**Text:**
◇ ◇ ◇ ◇
EMISSIONARY POSITION: The EPA gave California permission on Tuesday to set its own limits on cars' and trucks' tailpipe emissions, a symbolic victory in the state's long-running battle for automobile autonomy. It's symbolic because, since the Obama administration in May pledged to impose national limits on tailpipe emissions, automakers are scrambling to meet those anyway — the 2009 fleet is already in compliance, and the class of 2010 is expected to be, as well. Both the California and federal regulations aim to cut emissions 30 percent by 2016, and the federal rules will mandate fuel efficiency of roughly 35.5 miles per gallon by the same year. While the United States adopts California's tougher limits, the state will agree not to tighten its own standards before 2017. Meanwhile, automakers agree to drop their lawsuits against California. (Sources: Washington PostNew York Times, MSNBC, Los Angeles Times)
◇ ◇ ◇ ◇
**Dataset excerpt:**

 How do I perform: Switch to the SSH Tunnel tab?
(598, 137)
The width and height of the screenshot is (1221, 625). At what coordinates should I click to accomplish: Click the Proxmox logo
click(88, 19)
◇ ◇ ◇ ◇
**Request A:** List every four-digit year mentioned in the news item on California's tailpipe emissions, giving each year once.
**Request B:**
Does the news item on California's tailpipe emissions support each statement below? Answer yes or no, and quote the deciding words.
(i) The federal rules will require fuel efficiency of roughly 35.5 miles per gallon by 2016.
(ii) California may tighten its own standards before 2017.
(iii) Automakers will continue their lawsuits against California.
**Request C:** Extend the news item on California's tailpipe emissions, starting after its final sentence.

**Task result A:** 2009, 2010, 2016, 2017

**Task result B:**
(i) Yes: "Both the California and federal regulations aim to cut emissions 30 percent by 2016, and the federal rules will mandate fuel efficiency of roughly 35.5 miles per gallon by the same year."
(ii) No: "the state will agree not to tighten its own standards before 2017."
(iii) No: "automakers agree to drop their lawsuits against California."

**Task result C:**
PALOUSE EARTHWORM: The white, sweet-smelling earthworm that grows up to three feet long and spits at its predators has only been spotted three times in the past 110 years. Native to North America, unlike most earthworms in the U.S. Northwest, the Palouse earthworm is seemingly on the brink of extinction, if it's not already gone. Yet the Bush administration rejected petitions to classify the worm as an endangered species, arguing that evidence is lacking to prove it needs protection. Conservation groups filed another petition Tuesday with the Fish and Wildlife Service, hoping to have more luck with the Obama administration in saving the worm, which was last seen in 2005. (Source: Associated Press)

BLAME CANADA: Of the world's wealthiest eight countries, Canada is doing the worst job of fighting climate change, according to a report released today by the World Wildlife Foundation. The country's greenhouse gas emissions are still rising and it has an especially high per capita emissions rate, the WWF points out. Canada came in second-to-last in 2008 to the bottom-ranked United States, which improved its standing in this year's report thanks to climate initiatives planned by the Obama administration. (Source: Ottawa Citizen)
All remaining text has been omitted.